An interesting article by Madeleine Bunting in the Guardian discusses the green issue that dares not speak it name. This makes for a good read.
Greens need to grasp the nettle: aren't there just too many people?
It's the one issue no environmentalist organisation wants to talk about. Population. Thirty years ago, when international concern first began to mobilise about the planet's future, it was the pre-eminent question, but now you're hard put to get a straight answer. Does the UK need population management? Does the world need it?
I suspected the UK was crowded but I am not sure I buy this 2074 figure. We come down to forecasting and forecasting population growth is very difficult given the vagaries of immigration policy and other government initiatives. I would like to see the assumptions on birth/death and migration rates these figures are based on. it is ludicrous to base population figures on immigration rates in 2007 when the UK is booming and the EU has just undergone major structural reform.

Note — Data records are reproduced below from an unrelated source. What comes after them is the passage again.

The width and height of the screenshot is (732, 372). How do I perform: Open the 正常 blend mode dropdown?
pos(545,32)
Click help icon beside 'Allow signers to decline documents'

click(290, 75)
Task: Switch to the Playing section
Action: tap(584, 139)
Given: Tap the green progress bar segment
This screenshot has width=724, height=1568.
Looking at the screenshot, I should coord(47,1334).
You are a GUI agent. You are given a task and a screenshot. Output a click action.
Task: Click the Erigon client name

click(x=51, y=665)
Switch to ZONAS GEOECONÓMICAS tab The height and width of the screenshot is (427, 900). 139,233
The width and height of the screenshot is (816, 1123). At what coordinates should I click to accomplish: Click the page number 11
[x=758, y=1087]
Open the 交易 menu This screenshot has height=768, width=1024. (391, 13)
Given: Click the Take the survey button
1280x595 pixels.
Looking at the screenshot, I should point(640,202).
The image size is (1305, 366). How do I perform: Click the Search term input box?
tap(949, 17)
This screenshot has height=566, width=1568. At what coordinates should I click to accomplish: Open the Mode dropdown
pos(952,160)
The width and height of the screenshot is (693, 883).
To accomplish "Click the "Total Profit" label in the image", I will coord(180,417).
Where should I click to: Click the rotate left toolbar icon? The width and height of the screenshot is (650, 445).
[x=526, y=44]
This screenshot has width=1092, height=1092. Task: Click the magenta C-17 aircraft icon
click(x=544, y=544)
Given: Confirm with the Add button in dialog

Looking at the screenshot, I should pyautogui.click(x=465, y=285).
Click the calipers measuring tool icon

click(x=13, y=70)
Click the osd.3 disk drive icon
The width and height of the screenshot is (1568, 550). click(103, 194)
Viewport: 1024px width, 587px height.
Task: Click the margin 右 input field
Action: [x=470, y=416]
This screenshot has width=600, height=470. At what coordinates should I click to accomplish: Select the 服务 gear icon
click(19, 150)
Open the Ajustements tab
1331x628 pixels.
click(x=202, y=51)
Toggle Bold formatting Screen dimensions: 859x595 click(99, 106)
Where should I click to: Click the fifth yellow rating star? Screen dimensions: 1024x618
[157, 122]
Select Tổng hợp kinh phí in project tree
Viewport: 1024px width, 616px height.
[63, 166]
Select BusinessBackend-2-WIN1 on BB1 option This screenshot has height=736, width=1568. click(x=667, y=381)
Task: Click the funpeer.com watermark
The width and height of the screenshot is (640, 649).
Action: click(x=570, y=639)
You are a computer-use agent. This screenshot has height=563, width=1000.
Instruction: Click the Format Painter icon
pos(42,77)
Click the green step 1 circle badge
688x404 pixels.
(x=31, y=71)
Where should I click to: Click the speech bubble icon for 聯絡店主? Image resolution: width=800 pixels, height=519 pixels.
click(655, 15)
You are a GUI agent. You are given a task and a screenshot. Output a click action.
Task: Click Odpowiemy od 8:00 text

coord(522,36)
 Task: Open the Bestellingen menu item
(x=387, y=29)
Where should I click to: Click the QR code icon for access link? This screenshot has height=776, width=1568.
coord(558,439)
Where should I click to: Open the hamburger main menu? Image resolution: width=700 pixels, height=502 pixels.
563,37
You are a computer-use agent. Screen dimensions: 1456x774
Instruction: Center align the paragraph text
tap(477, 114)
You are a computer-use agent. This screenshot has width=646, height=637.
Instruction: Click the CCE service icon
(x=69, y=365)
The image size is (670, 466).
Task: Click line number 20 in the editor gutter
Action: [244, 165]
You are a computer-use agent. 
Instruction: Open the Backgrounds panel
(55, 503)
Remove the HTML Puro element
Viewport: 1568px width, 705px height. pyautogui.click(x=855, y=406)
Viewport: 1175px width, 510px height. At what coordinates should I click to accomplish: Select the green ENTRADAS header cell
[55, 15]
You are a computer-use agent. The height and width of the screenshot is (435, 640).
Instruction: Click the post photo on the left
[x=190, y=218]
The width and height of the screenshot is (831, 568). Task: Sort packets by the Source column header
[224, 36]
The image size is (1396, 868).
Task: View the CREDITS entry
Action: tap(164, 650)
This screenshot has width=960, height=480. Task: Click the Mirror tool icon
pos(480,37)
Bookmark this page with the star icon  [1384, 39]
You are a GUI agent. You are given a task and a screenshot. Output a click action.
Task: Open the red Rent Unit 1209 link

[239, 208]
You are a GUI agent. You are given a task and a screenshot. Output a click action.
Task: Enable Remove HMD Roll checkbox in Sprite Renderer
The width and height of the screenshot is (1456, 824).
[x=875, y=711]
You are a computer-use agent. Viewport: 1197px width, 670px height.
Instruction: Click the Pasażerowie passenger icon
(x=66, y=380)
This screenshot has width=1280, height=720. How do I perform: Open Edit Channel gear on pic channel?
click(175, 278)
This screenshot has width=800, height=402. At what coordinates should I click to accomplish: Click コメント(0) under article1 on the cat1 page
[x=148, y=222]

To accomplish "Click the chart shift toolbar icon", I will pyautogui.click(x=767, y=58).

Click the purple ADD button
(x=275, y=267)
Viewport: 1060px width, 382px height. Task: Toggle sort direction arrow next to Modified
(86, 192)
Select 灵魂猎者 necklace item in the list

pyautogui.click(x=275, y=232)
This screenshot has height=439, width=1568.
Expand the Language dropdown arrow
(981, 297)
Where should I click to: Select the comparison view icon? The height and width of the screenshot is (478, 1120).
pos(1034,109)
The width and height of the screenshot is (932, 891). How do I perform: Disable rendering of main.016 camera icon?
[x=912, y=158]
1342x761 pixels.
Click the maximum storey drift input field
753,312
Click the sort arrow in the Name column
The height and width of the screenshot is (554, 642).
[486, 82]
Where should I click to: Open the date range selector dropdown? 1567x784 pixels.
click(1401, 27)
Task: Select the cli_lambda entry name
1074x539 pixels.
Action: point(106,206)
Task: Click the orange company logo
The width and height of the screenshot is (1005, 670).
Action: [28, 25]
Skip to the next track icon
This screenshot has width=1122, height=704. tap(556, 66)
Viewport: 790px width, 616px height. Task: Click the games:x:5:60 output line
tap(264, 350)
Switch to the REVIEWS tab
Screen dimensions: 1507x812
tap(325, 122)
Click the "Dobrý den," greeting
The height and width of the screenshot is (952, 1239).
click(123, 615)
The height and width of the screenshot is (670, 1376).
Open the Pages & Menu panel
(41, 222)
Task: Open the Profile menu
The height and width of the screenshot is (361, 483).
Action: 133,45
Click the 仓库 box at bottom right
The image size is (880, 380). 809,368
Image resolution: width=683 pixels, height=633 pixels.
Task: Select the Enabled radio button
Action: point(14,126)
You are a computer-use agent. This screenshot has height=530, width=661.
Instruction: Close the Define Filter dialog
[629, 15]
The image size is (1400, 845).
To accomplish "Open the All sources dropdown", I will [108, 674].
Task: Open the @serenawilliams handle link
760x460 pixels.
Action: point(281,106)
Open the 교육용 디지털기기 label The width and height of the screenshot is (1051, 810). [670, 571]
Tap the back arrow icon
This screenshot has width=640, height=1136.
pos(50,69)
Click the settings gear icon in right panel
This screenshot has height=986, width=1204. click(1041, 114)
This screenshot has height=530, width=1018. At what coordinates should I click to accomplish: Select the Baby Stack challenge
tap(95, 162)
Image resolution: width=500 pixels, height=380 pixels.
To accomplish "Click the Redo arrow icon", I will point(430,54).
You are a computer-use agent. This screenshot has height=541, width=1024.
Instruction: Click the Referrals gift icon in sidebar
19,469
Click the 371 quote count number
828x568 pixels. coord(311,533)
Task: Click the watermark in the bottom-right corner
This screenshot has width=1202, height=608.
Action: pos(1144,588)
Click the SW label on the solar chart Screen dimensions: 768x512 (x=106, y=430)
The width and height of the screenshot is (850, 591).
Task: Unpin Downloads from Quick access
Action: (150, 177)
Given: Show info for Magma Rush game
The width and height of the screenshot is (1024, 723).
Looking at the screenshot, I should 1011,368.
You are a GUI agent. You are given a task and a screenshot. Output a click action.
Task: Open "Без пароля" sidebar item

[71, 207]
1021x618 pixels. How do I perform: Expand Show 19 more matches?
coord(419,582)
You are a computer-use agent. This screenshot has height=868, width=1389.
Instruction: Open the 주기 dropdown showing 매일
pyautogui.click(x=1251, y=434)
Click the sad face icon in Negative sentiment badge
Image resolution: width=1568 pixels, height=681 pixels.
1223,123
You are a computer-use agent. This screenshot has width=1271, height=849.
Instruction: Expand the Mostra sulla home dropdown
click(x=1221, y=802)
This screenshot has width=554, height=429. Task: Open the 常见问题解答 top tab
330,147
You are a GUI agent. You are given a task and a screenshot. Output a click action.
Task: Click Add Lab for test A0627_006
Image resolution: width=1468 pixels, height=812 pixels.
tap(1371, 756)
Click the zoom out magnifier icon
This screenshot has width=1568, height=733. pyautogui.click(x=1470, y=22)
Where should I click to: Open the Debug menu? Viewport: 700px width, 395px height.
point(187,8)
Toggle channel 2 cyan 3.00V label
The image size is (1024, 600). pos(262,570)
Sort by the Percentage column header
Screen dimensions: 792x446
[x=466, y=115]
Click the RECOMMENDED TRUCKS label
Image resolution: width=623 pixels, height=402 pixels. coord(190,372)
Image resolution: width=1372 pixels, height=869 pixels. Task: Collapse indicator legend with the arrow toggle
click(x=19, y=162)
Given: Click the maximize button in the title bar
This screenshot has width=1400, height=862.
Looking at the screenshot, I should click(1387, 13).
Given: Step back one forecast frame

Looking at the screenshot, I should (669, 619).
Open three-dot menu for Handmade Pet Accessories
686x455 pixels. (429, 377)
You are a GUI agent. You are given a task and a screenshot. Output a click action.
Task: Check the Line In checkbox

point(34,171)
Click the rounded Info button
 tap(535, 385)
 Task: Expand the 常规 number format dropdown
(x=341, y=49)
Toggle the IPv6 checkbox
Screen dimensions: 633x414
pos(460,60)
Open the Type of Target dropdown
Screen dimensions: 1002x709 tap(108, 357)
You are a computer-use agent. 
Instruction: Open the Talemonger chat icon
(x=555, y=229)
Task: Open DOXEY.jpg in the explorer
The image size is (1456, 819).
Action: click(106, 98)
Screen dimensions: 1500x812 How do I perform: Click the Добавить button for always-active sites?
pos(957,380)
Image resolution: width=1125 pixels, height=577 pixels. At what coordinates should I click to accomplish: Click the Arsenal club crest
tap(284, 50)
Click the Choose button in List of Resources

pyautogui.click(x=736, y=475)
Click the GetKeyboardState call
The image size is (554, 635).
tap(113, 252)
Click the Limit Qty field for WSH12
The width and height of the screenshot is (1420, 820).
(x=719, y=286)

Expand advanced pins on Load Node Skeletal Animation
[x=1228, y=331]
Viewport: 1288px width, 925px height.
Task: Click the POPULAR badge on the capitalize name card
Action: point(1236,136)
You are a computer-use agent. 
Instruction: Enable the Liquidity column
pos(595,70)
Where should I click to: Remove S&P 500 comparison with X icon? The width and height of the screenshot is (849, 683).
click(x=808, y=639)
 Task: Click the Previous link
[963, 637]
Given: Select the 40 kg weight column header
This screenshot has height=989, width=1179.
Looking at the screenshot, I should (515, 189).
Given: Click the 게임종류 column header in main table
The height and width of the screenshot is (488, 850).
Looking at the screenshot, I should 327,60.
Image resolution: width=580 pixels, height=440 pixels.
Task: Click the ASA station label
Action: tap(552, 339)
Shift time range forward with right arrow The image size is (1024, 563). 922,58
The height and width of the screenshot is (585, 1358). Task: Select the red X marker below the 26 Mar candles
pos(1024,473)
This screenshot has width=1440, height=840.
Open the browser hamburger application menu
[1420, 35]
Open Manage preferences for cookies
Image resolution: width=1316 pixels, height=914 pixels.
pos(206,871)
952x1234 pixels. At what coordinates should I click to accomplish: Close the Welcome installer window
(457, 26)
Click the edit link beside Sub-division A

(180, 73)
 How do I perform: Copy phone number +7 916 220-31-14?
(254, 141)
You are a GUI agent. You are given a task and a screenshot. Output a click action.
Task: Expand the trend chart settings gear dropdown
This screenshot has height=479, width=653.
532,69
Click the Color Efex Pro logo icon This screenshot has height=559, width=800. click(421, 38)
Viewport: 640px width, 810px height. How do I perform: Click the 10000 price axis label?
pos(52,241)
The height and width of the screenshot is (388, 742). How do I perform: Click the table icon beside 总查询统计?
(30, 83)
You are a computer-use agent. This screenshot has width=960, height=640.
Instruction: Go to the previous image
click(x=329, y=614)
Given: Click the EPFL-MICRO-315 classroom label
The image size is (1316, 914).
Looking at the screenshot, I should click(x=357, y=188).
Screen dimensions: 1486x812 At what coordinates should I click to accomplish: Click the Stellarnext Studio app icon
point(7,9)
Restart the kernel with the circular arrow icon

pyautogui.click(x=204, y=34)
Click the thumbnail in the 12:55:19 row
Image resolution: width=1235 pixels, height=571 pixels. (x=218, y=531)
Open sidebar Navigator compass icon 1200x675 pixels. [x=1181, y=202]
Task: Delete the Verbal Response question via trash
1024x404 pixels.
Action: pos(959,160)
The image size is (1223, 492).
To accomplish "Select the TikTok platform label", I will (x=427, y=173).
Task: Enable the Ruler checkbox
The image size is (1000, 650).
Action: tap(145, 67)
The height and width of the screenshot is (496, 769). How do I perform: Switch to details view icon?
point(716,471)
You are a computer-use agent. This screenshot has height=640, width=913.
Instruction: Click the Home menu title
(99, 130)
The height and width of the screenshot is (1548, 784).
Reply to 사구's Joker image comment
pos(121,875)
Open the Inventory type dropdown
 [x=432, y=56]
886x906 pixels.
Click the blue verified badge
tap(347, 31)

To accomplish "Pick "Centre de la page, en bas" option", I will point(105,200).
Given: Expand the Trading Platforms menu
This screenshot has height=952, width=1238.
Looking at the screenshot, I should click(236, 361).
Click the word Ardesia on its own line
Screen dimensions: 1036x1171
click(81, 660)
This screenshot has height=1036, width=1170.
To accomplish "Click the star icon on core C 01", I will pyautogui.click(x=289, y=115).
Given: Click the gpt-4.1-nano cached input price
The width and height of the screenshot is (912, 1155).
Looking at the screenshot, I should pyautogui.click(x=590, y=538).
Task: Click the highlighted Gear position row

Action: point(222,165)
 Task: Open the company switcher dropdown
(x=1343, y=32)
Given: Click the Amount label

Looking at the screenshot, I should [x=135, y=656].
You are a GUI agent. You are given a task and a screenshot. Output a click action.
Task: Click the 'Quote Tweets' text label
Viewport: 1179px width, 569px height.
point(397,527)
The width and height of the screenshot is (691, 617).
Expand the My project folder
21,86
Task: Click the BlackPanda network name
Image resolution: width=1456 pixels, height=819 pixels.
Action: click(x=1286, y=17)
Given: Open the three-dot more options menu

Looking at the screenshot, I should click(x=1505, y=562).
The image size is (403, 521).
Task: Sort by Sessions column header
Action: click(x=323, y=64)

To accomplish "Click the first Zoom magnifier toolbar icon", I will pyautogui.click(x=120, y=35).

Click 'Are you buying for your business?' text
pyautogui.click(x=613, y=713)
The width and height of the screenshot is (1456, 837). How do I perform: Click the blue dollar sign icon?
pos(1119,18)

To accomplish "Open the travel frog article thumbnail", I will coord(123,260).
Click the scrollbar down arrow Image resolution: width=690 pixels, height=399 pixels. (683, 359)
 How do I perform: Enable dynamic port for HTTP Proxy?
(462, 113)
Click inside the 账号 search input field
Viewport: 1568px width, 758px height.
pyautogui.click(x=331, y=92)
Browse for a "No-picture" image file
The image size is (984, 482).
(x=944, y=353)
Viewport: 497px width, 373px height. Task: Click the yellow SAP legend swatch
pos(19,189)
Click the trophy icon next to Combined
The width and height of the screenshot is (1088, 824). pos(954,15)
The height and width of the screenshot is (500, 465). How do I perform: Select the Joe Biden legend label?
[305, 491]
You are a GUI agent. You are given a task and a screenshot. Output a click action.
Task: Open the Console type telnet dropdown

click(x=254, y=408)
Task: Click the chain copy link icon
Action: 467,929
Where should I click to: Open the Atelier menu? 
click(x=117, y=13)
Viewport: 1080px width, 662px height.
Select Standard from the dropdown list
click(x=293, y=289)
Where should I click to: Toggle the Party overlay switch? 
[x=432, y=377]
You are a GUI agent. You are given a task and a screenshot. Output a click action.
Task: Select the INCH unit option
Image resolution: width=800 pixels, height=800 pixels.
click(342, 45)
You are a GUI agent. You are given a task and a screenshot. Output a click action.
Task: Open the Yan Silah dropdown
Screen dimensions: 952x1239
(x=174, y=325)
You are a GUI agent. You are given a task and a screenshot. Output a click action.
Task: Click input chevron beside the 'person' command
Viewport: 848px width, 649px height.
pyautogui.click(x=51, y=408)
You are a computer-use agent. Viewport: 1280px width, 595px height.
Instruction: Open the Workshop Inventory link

But England is now the second most densely populated country in Europe, after Belgium, and at current rates of increase it could be second only to Bangladesh in the world by 2074. There are those who argue that there's no need for alarm, and that we can concentrate development in brownfield sites to accommodate all the millions of extra homes needed. But how many more people can you squeeze into cities that already seem to be choking under the weight of their population density - the buses and trains packed, the streets clogged and the parks on a Sunday afternoon teeming with people.
The concluding paragraph does however raise an important point.
There's no point giving up your meat and your car, recycling your rubbish and producing lots of children. The challenge is to have that debate while steering well clear of racism - or of the authoritarianism that lurks in the background of environmentalism.